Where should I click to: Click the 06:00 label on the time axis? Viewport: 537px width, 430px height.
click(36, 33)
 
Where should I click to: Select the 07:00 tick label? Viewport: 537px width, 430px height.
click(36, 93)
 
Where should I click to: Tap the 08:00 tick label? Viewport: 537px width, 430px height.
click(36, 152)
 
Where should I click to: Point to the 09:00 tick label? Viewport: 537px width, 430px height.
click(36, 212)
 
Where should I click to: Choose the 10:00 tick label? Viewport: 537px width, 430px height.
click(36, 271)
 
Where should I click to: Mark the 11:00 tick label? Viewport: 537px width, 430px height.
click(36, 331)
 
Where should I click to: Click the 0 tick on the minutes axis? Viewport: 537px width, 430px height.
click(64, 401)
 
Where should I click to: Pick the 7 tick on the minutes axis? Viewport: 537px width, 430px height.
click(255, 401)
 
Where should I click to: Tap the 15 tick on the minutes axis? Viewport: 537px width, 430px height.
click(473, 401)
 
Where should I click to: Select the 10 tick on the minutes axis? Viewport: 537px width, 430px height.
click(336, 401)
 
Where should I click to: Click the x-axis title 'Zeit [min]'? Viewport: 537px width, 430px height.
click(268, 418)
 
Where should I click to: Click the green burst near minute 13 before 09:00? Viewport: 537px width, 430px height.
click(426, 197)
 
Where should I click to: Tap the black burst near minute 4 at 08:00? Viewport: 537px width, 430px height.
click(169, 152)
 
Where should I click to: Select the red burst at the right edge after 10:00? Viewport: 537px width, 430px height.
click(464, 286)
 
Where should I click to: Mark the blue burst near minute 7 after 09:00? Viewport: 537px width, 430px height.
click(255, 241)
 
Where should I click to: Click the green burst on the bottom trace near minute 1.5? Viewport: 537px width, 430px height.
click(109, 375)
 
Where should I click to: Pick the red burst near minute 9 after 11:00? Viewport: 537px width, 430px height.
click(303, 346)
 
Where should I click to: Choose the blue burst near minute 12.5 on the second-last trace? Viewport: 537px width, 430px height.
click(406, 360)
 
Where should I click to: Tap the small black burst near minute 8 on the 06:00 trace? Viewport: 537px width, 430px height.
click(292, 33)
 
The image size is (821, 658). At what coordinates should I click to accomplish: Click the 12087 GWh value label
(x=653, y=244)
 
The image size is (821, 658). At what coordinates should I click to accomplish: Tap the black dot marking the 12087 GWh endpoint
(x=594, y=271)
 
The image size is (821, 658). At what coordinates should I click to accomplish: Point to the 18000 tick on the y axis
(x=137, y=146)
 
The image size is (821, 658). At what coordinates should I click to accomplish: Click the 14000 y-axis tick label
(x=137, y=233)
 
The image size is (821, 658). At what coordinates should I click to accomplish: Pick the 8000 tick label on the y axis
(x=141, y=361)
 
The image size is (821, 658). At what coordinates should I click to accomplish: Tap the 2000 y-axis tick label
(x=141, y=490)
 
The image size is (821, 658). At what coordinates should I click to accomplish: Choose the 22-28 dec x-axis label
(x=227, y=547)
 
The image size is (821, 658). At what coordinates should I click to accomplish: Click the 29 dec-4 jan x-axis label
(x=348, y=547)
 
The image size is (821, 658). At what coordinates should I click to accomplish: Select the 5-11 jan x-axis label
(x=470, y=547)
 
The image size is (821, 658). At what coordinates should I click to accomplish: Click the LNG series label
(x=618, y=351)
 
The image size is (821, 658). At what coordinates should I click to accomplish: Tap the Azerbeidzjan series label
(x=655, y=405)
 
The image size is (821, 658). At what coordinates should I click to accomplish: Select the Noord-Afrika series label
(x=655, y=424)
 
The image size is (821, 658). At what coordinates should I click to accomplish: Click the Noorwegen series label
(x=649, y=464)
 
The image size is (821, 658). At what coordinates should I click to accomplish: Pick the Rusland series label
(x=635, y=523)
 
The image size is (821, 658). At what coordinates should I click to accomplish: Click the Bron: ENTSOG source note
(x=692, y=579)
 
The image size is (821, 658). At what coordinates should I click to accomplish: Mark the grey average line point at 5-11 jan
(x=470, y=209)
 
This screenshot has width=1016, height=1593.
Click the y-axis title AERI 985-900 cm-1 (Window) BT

* _Exercise_: Please render every line of the entries above as a Markdown table with the columns Row and Line, numbering each line in Row and skipping blank lines.

* _Result of the exercise_:
| Row | Line |
|---|---|
| 1 | Where should I click to: Click the 06:00 label on the time axis? Viewport: 537px width, 430px height. |
| 2 | click(36, 33) |
| 3 | Where should I click to: Select the 07:00 tick label? Viewport: 537px width, 430px height. |
| 4 | click(36, 93) |
| 5 | Where should I click to: Tap the 08:00 tick label? Viewport: 537px width, 430px height. |
| 6 | click(36, 152) |
| 7 | Where should I click to: Point to the 09:00 tick label? Viewport: 537px width, 430px height. |
| 8 | click(36, 212) |
| 9 | Where should I click to: Choose the 10:00 tick label? Viewport: 537px width, 430px height. |
| 10 | click(36, 271) |
| 11 | Where should I click to: Mark the 11:00 tick label? Viewport: 537px width, 430px height. |
| 12 | click(36, 331) |
| 13 | Where should I click to: Click the 0 tick on the minutes axis? Viewport: 537px width, 430px height. |
| 14 | click(64, 401) |
| 15 | Where should I click to: Pick the 7 tick on the minutes axis? Viewport: 537px width, 430px height. |
| 16 | click(255, 401) |
| 17 | Where should I click to: Tap the 15 tick on the minutes axis? Viewport: 537px width, 430px height. |
| 18 | click(473, 401) |
| 19 | Where should I click to: Select the 10 tick on the minutes axis? Viewport: 537px width, 430px height. |
| 20 | click(336, 401) |
| 21 | Where should I click to: Click the x-axis title 'Zeit [min]'? Viewport: 537px width, 430px height. |
| 22 | click(268, 418) |
| 23 | Where should I click to: Click the green burst near minute 13 before 09:00? Viewport: 537px width, 430px height. |
| 24 | click(426, 197) |
| 25 | Where should I click to: Tap the black burst near minute 4 at 08:00? Viewport: 537px width, 430px height. |
| 26 | click(169, 152) |
| 27 | Where should I click to: Select the red burst at the right edge after 10:00? Viewport: 537px width, 430px height. |
| 28 | click(464, 286) |
| 29 | Where should I click to: Mark the blue burst near minute 7 after 09:00? Viewport: 537px width, 430px height. |
| 30 | click(255, 241) |
| 31 | Where should I click to: Click the green burst on the bottom trace near minute 1.5? Viewport: 537px width, 430px height. |
| 32 | click(109, 375) |
| 33 | Where should I click to: Pick the red burst near minute 9 after 11:00? Viewport: 537px width, 430px height. |
| 34 | click(303, 346) |
| 35 | Where should I click to: Choose the blue burst near minute 12.5 on the second-last trace? Viewport: 537px width, 430px height. |
| 36 | click(406, 360) |
| 37 | Where should I click to: Tap the small black burst near minute 8 on the 06:00 trace? Viewport: 537px width, 430px height. |
| 38 | click(292, 33) |
| 39 | The image size is (821, 658). At what coordinates should I click to accomplish: Click the 12087 GWh value label |
| 40 | (x=653, y=244) |
| 41 | The image size is (821, 658). At what coordinates should I click to accomplish: Tap the black dot marking the 12087 GWh endpoint |
| 42 | (x=594, y=271) |
| 43 | The image size is (821, 658). At what coordinates should I click to accomplish: Point to the 18000 tick on the y axis |
| 44 | (x=137, y=146) |
| 45 | The image size is (821, 658). At what coordinates should I click to accomplish: Click the 14000 y-axis tick label |
| 46 | (x=137, y=233) |
| 47 | The image size is (821, 658). At what coordinates should I click to accomplish: Pick the 8000 tick label on the y axis |
| 48 | (x=141, y=361) |
| 49 | The image size is (821, 658). At what coordinates should I click to accomplish: Tap the 2000 y-axis tick label |
| 50 | (x=141, y=490) |
| 51 | The image size is (821, 658). At what coordinates should I click to accomplish: Choose the 22-28 dec x-axis label |
| 52 | (x=227, y=547) |
| 53 | The image size is (821, 658). At what coordinates should I click to accomplish: Click the 29 dec-4 jan x-axis label |
| 54 | (x=348, y=547) |
| 55 | The image size is (821, 658). At what coordinates should I click to accomplish: Select the 5-11 jan x-axis label |
| 56 | (x=470, y=547) |
| 57 | The image size is (821, 658). At what coordinates should I click to accomplish: Click the LNG series label |
| 58 | (x=618, y=351) |
| 59 | The image size is (821, 658). At what coordinates should I click to accomplish: Tap the Azerbeidzjan series label |
| 60 | (x=655, y=405) |
| 61 | The image size is (821, 658). At what coordinates should I click to accomplish: Select the Noord-Afrika series label |
| 62 | (x=655, y=424) |
| 63 | The image size is (821, 658). At what coordinates should I click to accomplish: Click the Noorwegen series label |
| 64 | (x=649, y=464) |
| 65 | The image size is (821, 658). At what coordinates should I click to accomplish: Pick the Rusland series label |
| 66 | (x=635, y=523) |
| 67 | The image size is (821, 658). At what coordinates should I click to accomplish: Click the Bron: ENTSOG source note |
| 68 | (x=692, y=579) |
| 69 | The image size is (821, 658). At what coordinates should I click to accomplish: Mark the grey average line point at 5-11 jan |
| 70 | (x=470, y=209) |
| 71 | This screenshot has width=1016, height=1593. |
| 72 | Click the y-axis title AERI 985-900 cm-1 (Window) BT |